10. A well system comprising:

one or more computing systems comprising:

one or more processors; and

one or more non-transitory computer-readable mediums including instructions which, when executed by the one or more processors, cause the one or more processors to determine an efficiency of the well system, the instructions including:

instructions to perform a simulation of a stage of the well system based, at least in part, on stage design characteristics;

instructions to determine expected stage characteristics based, at least in part, the simulation;

instructions to generate measured stage characteristics based, at least in part, on a tube wave signal corresponding to a tube wave that occurred in the well system; and

instructions to determine at least one stage efficiency metric based, at least in part, on the expected stage characteristics and the measured stage characteristics.

11. The well system of claim 10, further comprising a device configured to transform the tube wave into the tube wave signal, wherein the device is communicatively coupled with the one or more computing systems.

12. The well system of claim 10, wherein the instructions to perform the simulation of the stage of the well system include instructions to determine a design-corrected resistance of the stage based, at least in part, on an expected perforation diameter and a discharge coefficient.

13. The well system of claim 10, wherein the instructions to determine at least one stage efficiency metric includes instructions to determine at least one of a deviation ratio, a perforation deviation ratio, or an eroded area deviation ratio.

14. The well system of claim 10, wherein the instructions to determine the at least one stage efficiency metric includes instructions to determine a ratio of a measured resistance of the stage to a design-corrected resistance of the stage.
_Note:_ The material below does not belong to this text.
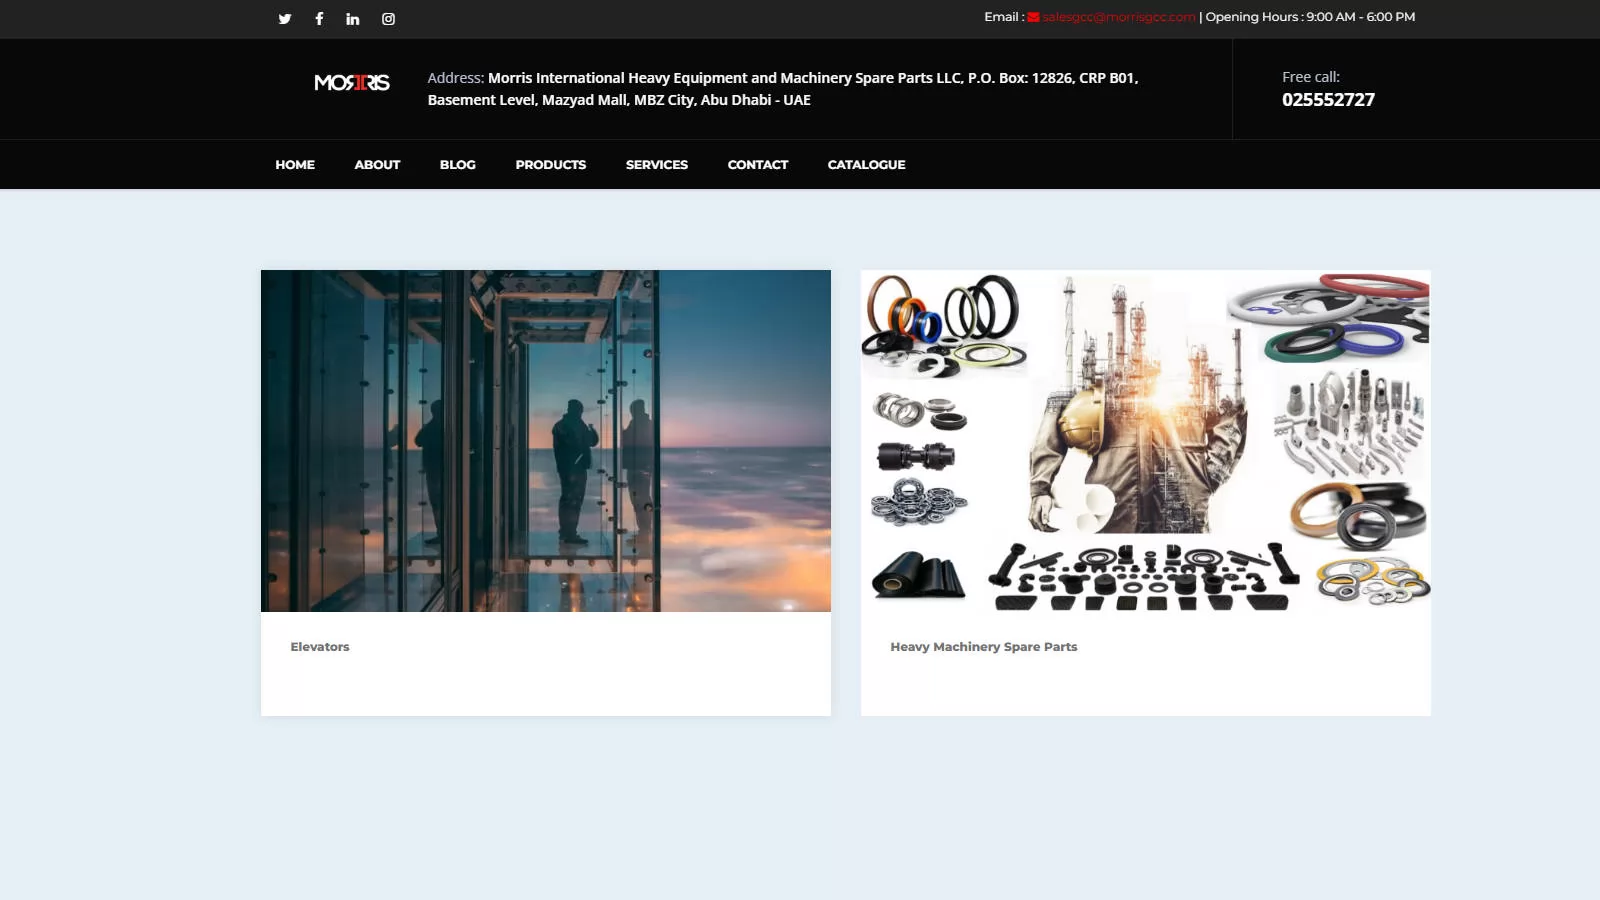Open the CATALOGUE page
15. The well system of claim 14, wherein the instructions further include instructions to determine based, at least in part, on the measured resistance and the design-corrected resistance of the stage, that one or more perforations is eroded more than predicted by the simulation, that one or more perforations is blocked more than predicted by the simulation, or that a leak may be present in a plug.
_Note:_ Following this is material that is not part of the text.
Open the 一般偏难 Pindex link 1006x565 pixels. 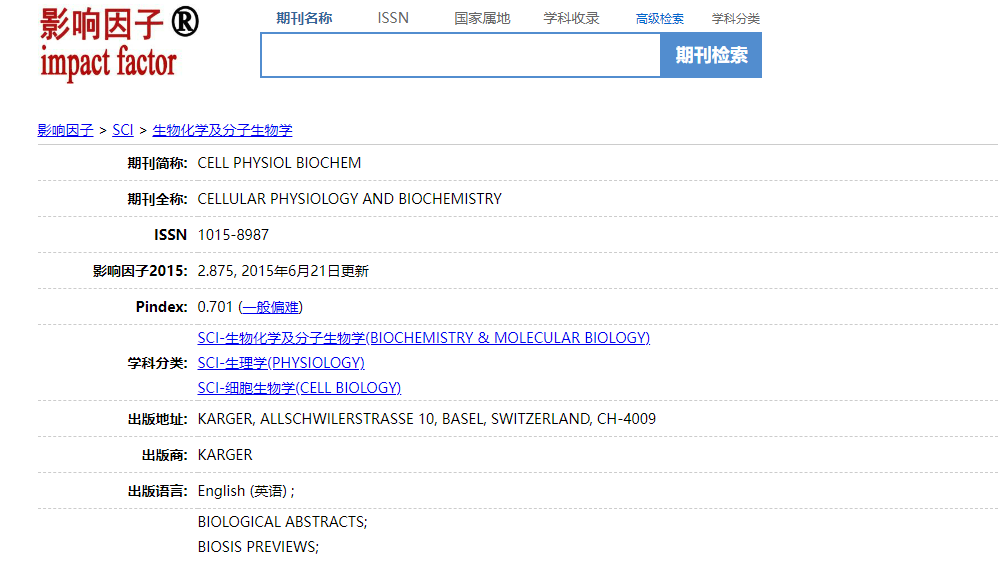pos(270,307)
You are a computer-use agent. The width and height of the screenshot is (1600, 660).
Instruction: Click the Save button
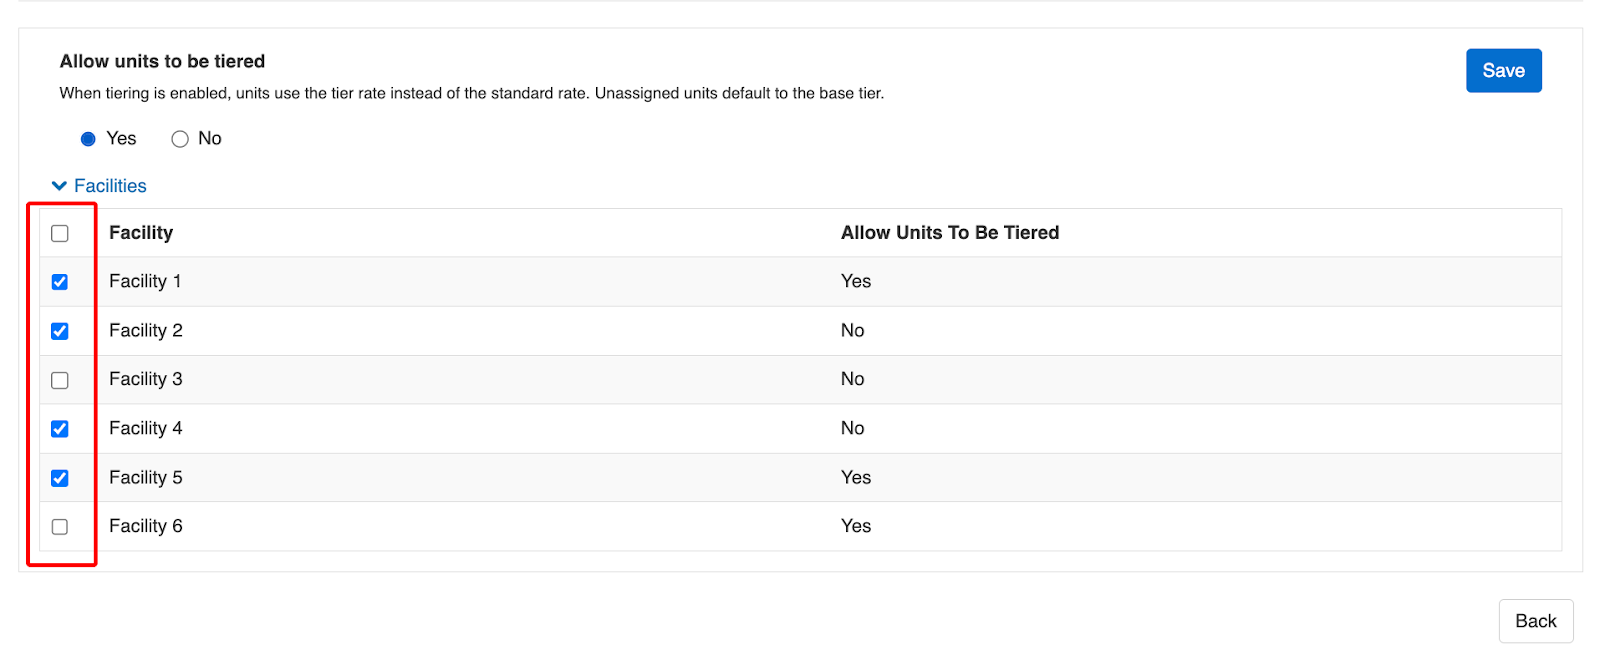[1503, 71]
16. One or more non-transitory computer-readable mediums including instructions which, when executed by a processor, cause the processor to determine an efficiency of a well system, the instructions comprising:

instructions to perform a simulation of a stage of the well system based, at least in part, on a discharge coefficient, wherein the discharge coefficient is associated with a rate of erosion of one or more perforations in the stage;

instructions to determine a design-corrected resistance of the stage based, at least in part, the simulation;

instructions to generate a measured resistance of the stage based, at least in part, on a tube wave signal corresponding to a tube wave that occurred in the well system; and

instructions to determine at least one stage efficiency metric based, at least in part, on the design-corrected resistance of the stage and the measured resistance of the stage.

17. The one or more non-transitory computer-readable mediums of claim 16, wherein the instructions to determine the at least one stage efficiency metric includes instructions to determine a ratio of the measured resistance of the stage to the design-corrected resistance of the stage.
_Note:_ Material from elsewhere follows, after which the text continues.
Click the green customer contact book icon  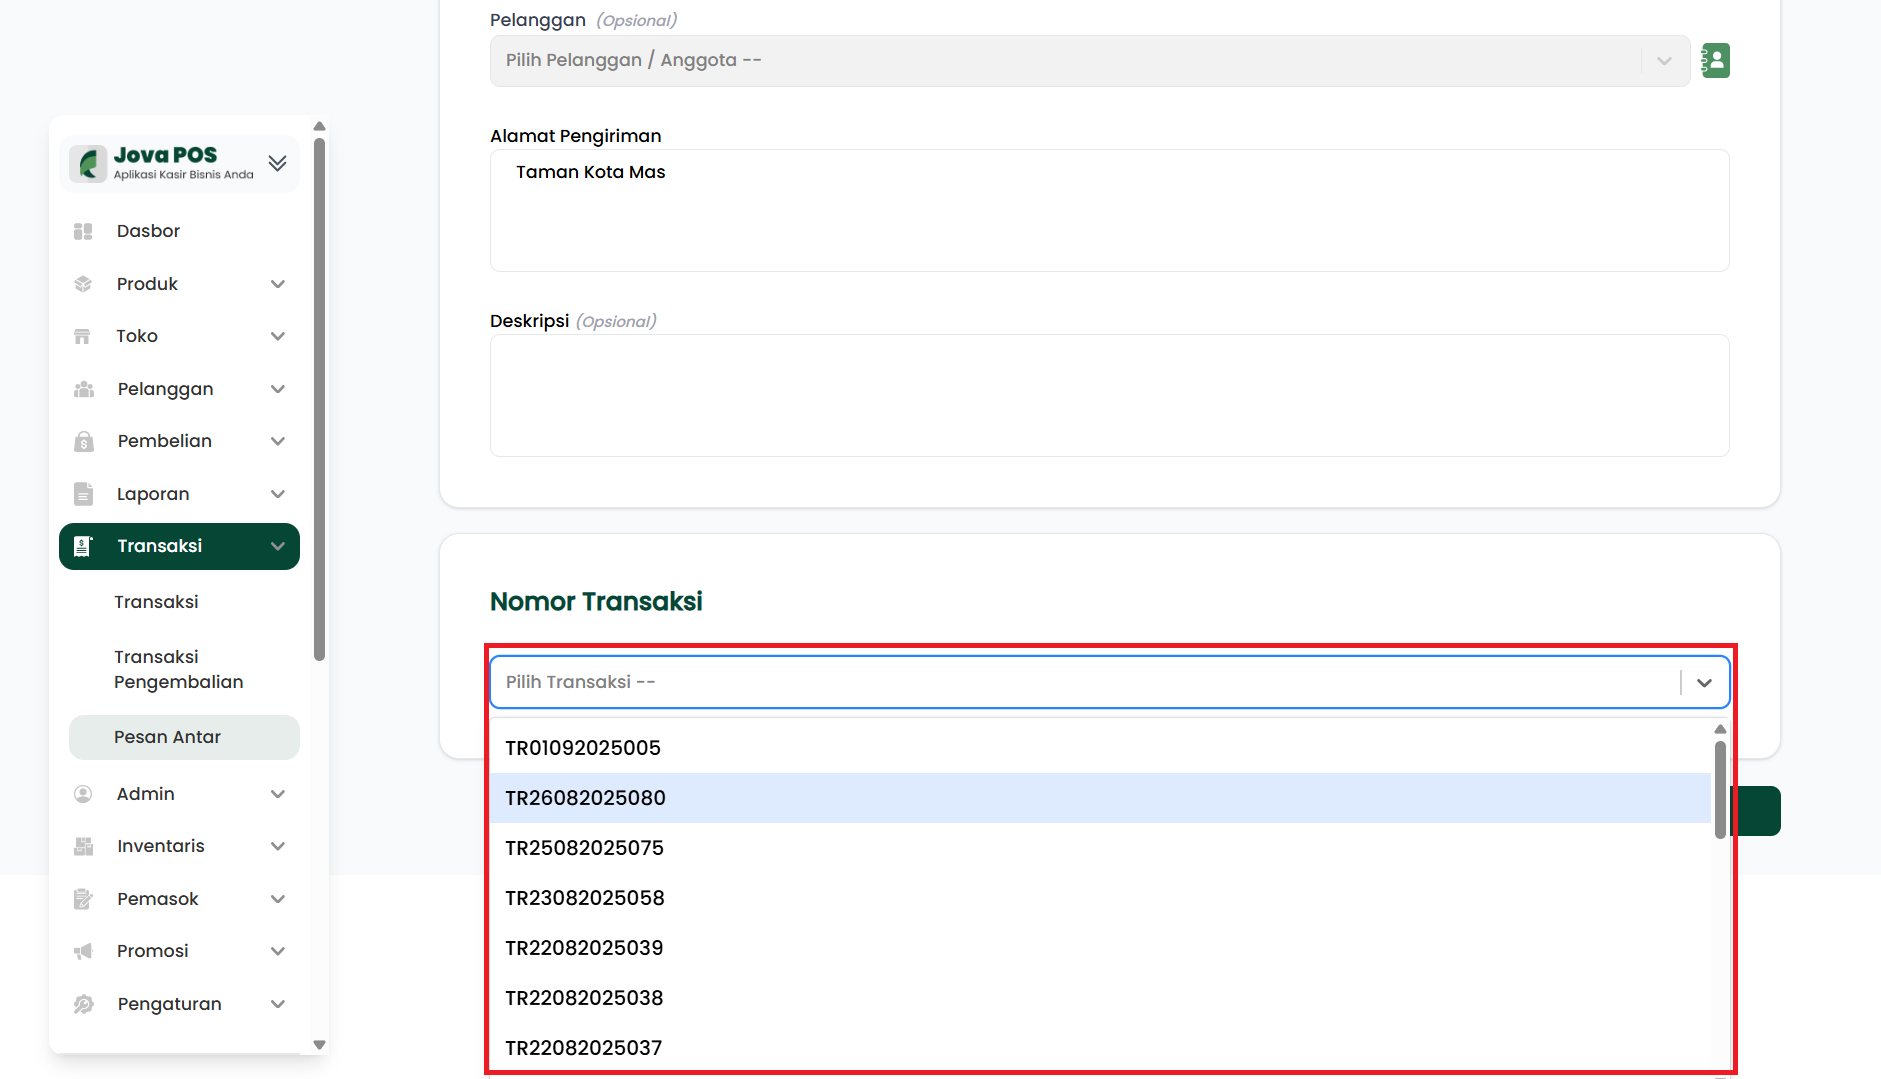pyautogui.click(x=1715, y=61)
18. The one or more non-transitory computer-readable mediums of claim 16, wherein the instructions further include instructions to determine a calculated number of perforations based, at least in part, on the measured resistance of the stage.

19. The one or more non-transitory computer-readable mediums of claim 18, wherein the instructions further include:

instructions to determine a design-corrected eroded area based, at least in part, on a design number of perforations;

instructions to determine a calculated eroded area based on the calculated number of perforations; and

instructions to determine a ratio of the calculated eroded area to the design-corrected eroded area.

20. The one or more non-transitory computer-readable mediums of claim 18, wherein the instructions further include determining a ratio of the calculated number of perforations to an expected number of perforations.